Physiological Classification

Phase 3 Block

Phase 3 block (tachycardia-dependent block), occurs when an impulse arrives at tissues that are still refractory caused by incomplete repolarization. Functional phase 3 block can occurs if the impulse is sufficiently premature to encroach on the physiological refractory period of the preceding beat, when the membrane potential is still reduced. Phase 3 block can also occur pathologically if electrical systole and the refractory period are abnormally prolonged with refractoriness extending beyond the action potential duration or the QT interval and the involved fibre is stimulated at a relatively rapid rate. Manifestations of phase 3 block include mostly RBBB and fascicular block and less commonly LBBB. Phase 3 block is the underlying physiology for the following phenomenons of conduction delay :

  • Aberration caused by premature excitation : This causes intraventicular conduction block by impulses encroaching on the refractory period of the bundle branch prior to full recovery of the action potential, namely during so-called voltage-dependent refractoriness. At normal heart rate it always results in RBBB whereas in faster hearts it mostly results in LBBB.
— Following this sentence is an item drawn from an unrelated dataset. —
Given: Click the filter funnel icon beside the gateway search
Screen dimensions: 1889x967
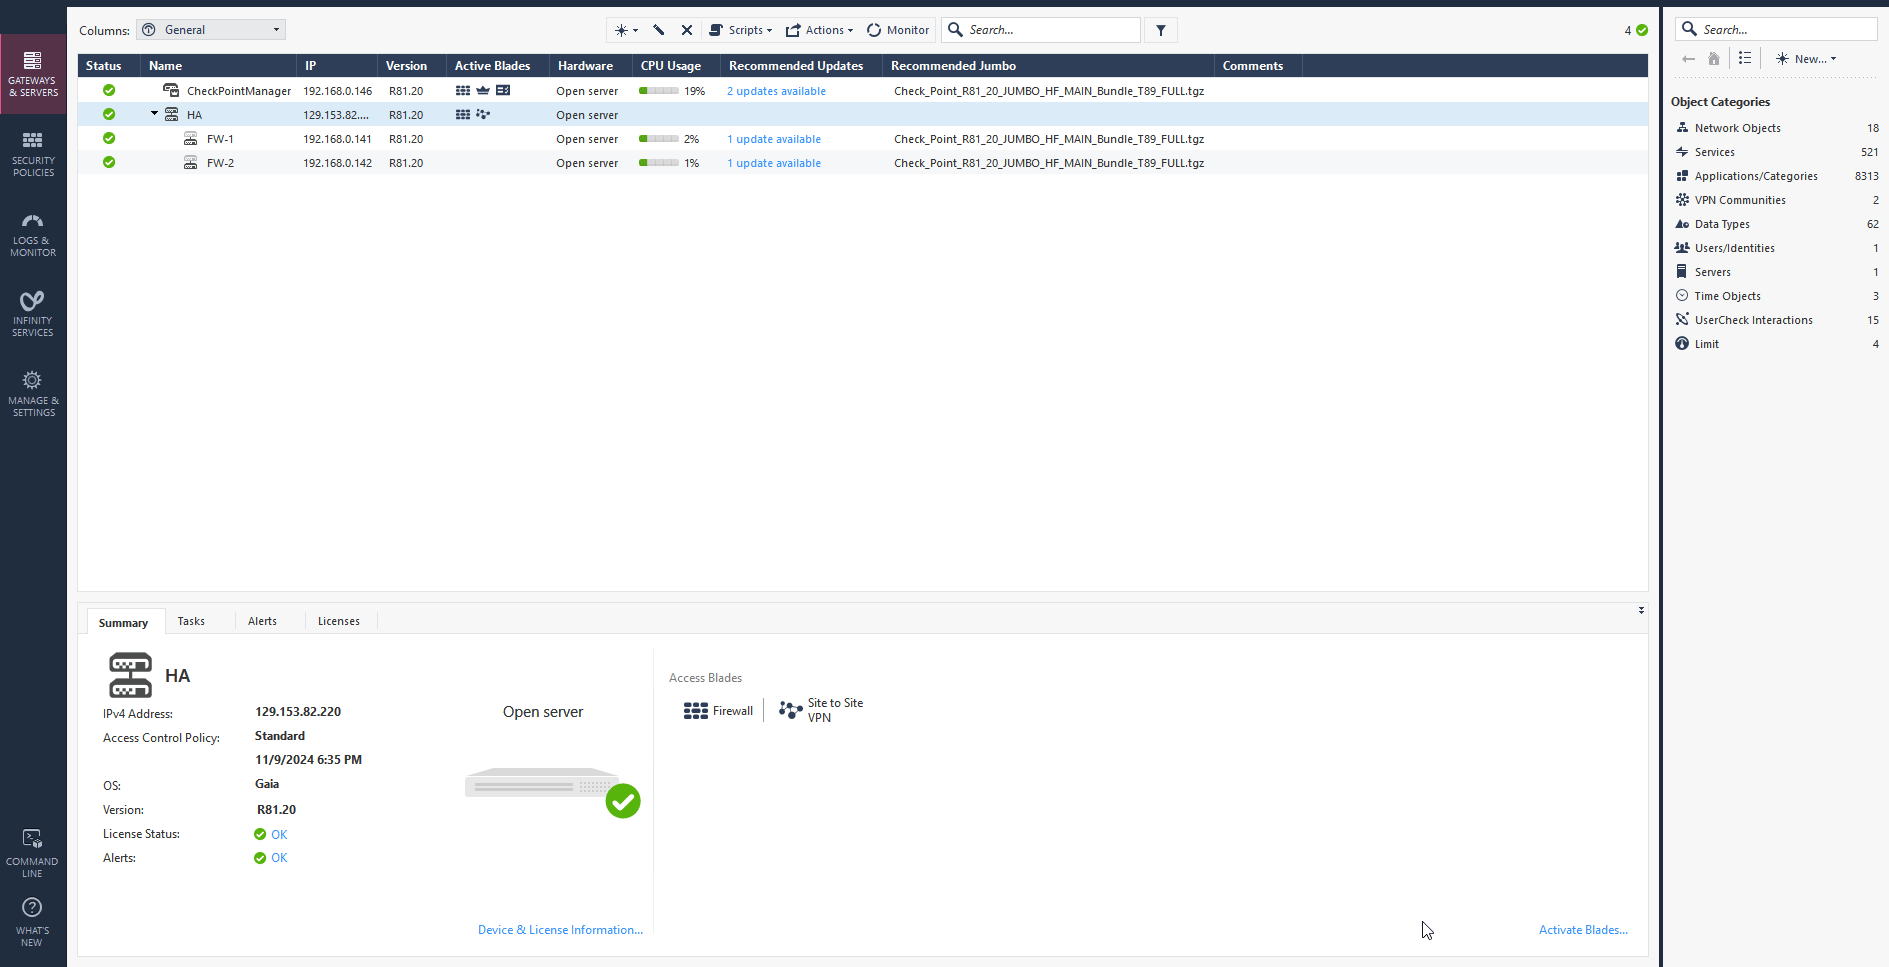Looking at the screenshot, I should [1161, 30].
  • Ashman phenomenon : Normally, the refractory period of the His-purkinje system lengthens as the heart rate slows and shortens as the heart rate increases, even when heart rate changes are abrupt. Ashman phenomenon results when a short cycle follows a long R-R interval i.e the QRS complex that ends the long pause is conducted normally but creates a prolonged effective refractory period of the bundle branches, whereby the next QRS complex that occurs after a short coupling interval is conducted aberrantly because one of the bundles is still refractory as a result of a lengthening of the refractory period. RBBB aberration is more common than LBBB because the right bundle has a longer effective refractory period than the left. The Ashman phenomenon can occur during second-degree AV block, but it is most common during atrial fibrillation (AF).
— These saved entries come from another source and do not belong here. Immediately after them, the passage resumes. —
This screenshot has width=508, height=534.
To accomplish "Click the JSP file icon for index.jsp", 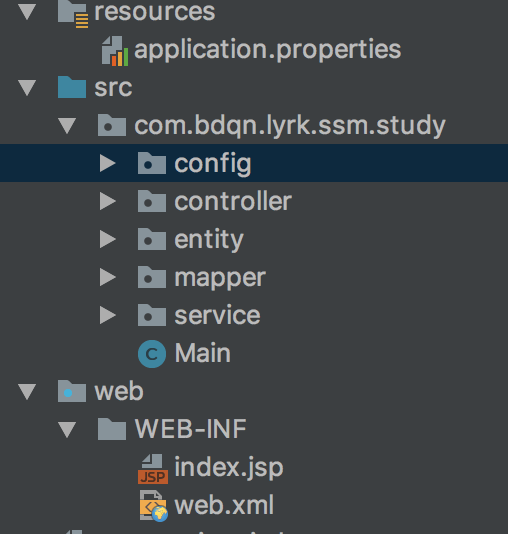I will click(x=153, y=469).

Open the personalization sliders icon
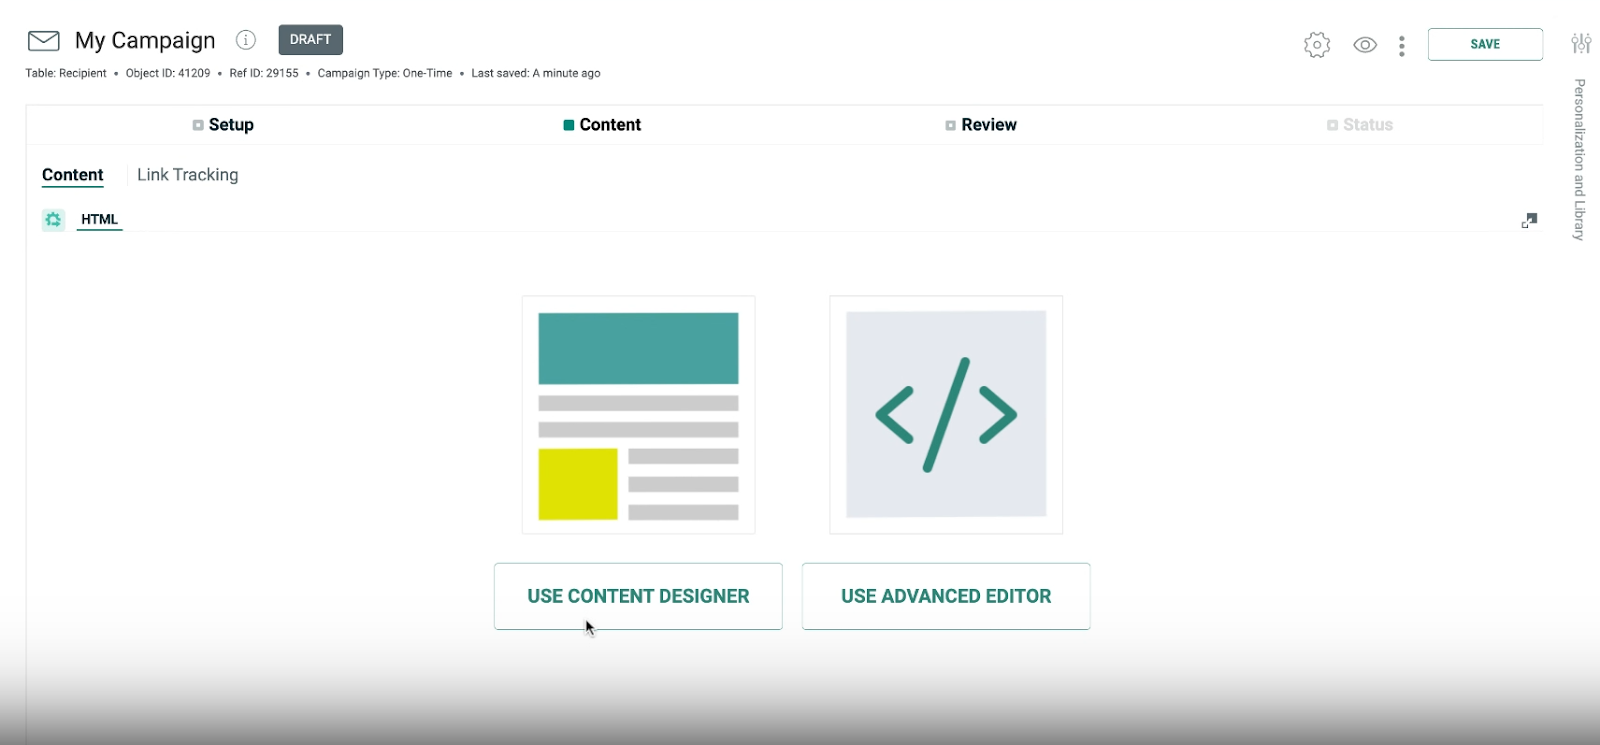[1580, 43]
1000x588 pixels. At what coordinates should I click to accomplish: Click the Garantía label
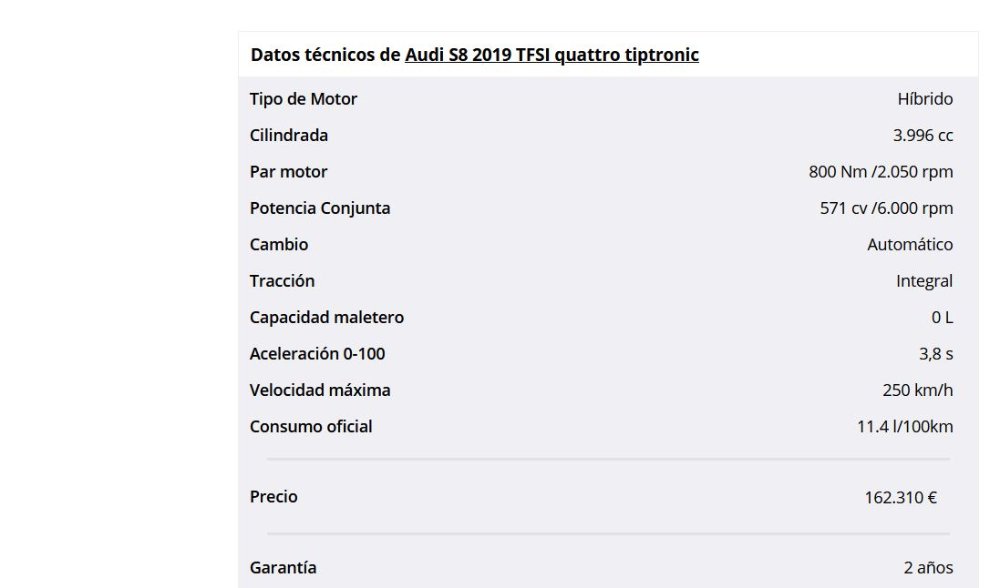(x=283, y=567)
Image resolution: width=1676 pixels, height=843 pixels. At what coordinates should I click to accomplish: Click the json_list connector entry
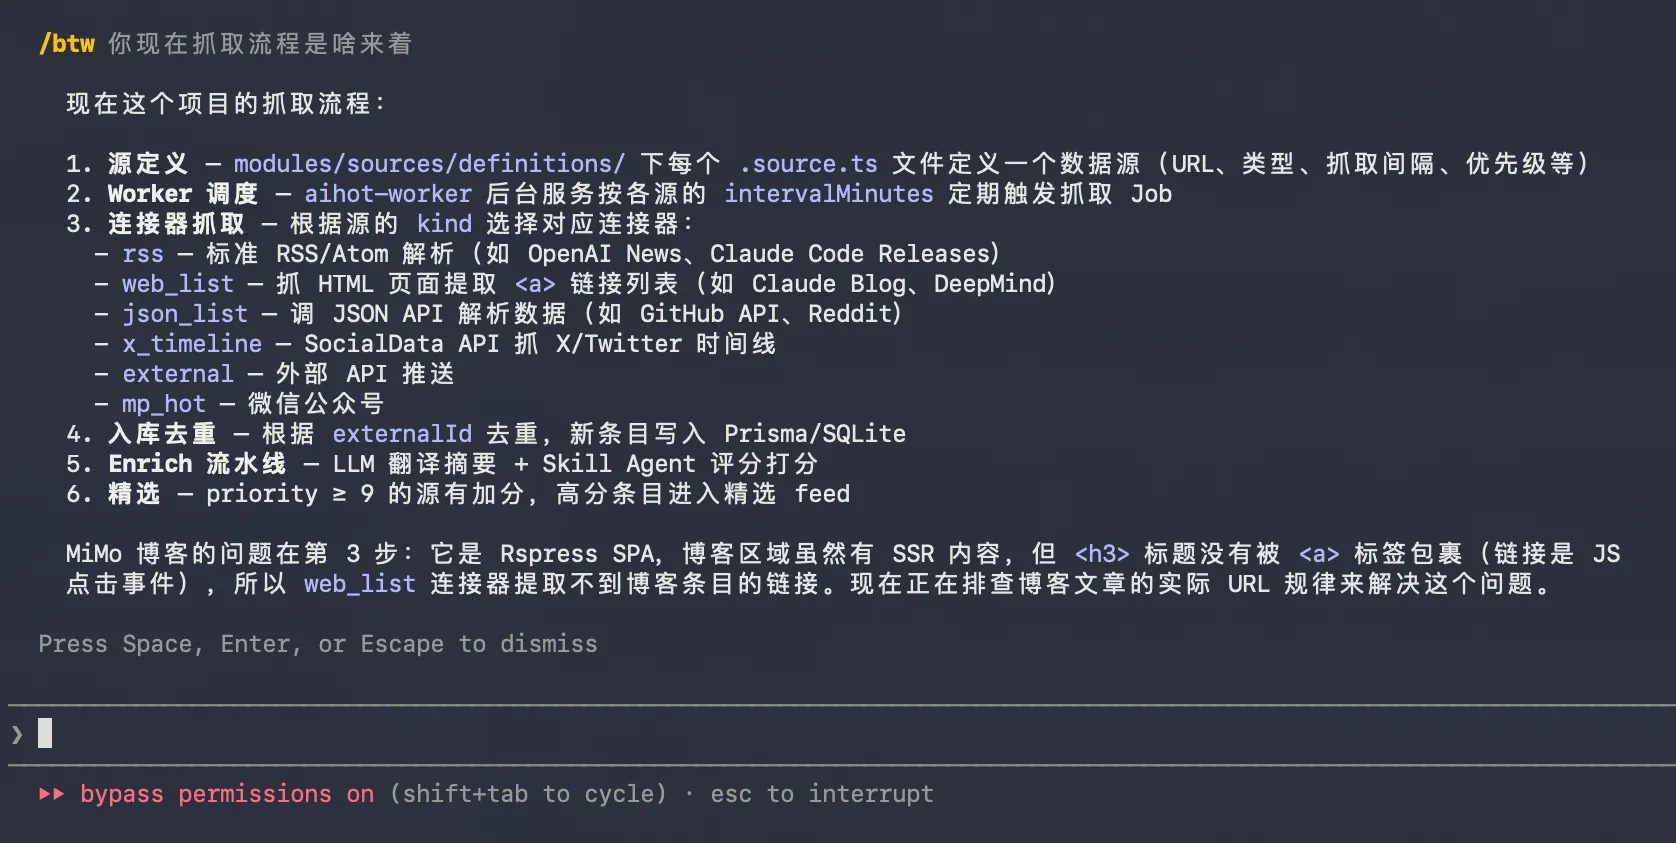185,314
  • Acceleration-dependent aberration : Acceleration-dependent blocks is a result of failure of the action potential of the bundle branches to shorten or paradoxical lengthening of action potential lengthens in response to acceleration of the heart rate. The effective refractory period of the right bundle normally shortens at faster heart rates more than the left bundle which explains the more frequent LBBB at faster rates.